Mort d'un président, en l'occurence Pompidou

12/04/11 à 09:16 - Mise à jour à 09:16

L'un des présidents les plus méconnus de la cinquième République, Georges Pompidou, livre ici ses secrets, ceux d'une fin de règne minée par la maladie et les jeux de pouvoir qui ont succédé à sa mort.

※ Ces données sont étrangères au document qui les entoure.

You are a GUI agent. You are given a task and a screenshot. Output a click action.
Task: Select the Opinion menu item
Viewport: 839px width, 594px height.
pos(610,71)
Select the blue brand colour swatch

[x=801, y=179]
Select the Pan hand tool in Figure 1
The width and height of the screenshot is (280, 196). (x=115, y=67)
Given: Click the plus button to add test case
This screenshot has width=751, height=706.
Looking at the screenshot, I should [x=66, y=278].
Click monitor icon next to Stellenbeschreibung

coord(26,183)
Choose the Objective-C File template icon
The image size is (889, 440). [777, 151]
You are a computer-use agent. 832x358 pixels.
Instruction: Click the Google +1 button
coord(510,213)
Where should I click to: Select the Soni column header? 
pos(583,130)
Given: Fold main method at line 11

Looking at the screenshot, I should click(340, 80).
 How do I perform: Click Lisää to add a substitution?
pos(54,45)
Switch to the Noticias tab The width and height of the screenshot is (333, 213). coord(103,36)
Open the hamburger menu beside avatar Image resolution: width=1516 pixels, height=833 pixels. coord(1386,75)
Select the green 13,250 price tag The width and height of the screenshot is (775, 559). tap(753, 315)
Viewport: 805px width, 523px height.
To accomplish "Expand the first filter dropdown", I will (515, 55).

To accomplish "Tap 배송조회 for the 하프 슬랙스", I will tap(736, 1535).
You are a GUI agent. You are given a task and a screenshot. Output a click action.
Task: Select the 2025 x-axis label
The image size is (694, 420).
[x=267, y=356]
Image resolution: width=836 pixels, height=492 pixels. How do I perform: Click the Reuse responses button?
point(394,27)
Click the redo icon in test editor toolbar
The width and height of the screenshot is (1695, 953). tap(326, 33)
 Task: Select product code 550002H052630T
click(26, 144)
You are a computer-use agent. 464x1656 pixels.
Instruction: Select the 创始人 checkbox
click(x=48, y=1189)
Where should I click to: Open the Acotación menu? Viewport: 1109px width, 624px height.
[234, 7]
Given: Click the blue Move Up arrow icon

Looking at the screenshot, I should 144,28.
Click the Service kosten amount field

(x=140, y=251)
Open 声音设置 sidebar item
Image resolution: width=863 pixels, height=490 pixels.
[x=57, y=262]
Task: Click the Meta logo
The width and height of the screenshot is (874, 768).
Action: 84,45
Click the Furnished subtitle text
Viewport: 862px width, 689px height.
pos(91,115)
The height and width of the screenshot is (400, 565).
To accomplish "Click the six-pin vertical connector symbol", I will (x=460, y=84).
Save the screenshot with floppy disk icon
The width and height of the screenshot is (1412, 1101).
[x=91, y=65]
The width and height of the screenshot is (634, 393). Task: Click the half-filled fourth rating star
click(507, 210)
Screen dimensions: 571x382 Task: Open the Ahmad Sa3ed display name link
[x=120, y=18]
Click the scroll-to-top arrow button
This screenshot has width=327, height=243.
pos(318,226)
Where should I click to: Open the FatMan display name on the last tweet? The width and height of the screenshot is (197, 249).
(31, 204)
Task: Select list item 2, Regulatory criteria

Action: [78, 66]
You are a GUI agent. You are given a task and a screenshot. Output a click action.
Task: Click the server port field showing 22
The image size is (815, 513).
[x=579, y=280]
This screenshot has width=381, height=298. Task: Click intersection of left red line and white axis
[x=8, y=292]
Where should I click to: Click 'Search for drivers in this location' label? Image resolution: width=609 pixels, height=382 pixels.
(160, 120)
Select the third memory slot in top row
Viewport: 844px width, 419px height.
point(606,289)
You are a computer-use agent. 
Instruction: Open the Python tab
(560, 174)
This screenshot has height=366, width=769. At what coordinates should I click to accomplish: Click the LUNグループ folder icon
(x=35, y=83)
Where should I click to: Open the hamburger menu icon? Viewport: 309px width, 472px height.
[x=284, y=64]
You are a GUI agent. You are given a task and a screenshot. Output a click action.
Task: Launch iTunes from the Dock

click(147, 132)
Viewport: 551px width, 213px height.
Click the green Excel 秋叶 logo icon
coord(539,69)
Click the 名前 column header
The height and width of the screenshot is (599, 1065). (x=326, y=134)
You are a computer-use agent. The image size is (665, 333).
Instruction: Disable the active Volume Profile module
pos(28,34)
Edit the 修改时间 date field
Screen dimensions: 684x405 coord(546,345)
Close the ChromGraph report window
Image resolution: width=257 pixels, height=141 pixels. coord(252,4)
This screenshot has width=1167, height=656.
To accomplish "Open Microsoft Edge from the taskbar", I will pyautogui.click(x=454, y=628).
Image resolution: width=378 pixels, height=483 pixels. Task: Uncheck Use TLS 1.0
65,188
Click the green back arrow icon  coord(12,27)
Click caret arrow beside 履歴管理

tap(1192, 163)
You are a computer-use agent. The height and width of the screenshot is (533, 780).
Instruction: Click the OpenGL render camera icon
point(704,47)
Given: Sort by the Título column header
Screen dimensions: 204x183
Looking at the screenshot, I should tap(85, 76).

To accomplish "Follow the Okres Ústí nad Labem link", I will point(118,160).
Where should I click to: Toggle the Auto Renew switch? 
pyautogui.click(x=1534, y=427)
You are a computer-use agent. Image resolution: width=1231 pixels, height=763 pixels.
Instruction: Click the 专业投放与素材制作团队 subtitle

Mort d'un président, en l'occurence Pompidou

© Jacques Morell / FTV / GMT Productions

Sur un écran de télé, un film déroule calmement son intrigue quand soudain, un bandeau funèbre se met à défiler au bas de l'image: le président Georges Pompidou est mort. On est en 1974, le 2 avril, et le fidèle compagnon du Général de Gaulle s'est éteint d'une longue maladie du sang. Que les Français ignoraient tous, à quelques exceptions près. Dès mai 1973, son visage, marqué par la cortisone, avait éveillé les soupçons, mais Pompidou n'avait distillé la gravité de l'information qu'à quelques privilégiés triés sur le volet, selon ses intérêts politiques et dans l'optique de sa succession.

La maladie de Pompidou et les guerres de clan qui s'en nourriront placent ce téléfilm d'excellente facture tant sur le terrain de l'intime que sur celui du jeu politique pur. On y voit un président confronté à l'inéluctable et aux souffrances que lui cause son état. Jean-François Balmer, grimé et grossi pour l'occasion, livre une prestation exemplaire dans ce biopic télé aussi âpre que fidèle aux événements: dépouillé de ses petits regards ironiques, qui polluaient ses dernières apparitions télé, Balmer prouve qu'il a sa place dans les tout bons acteurs de sa génération.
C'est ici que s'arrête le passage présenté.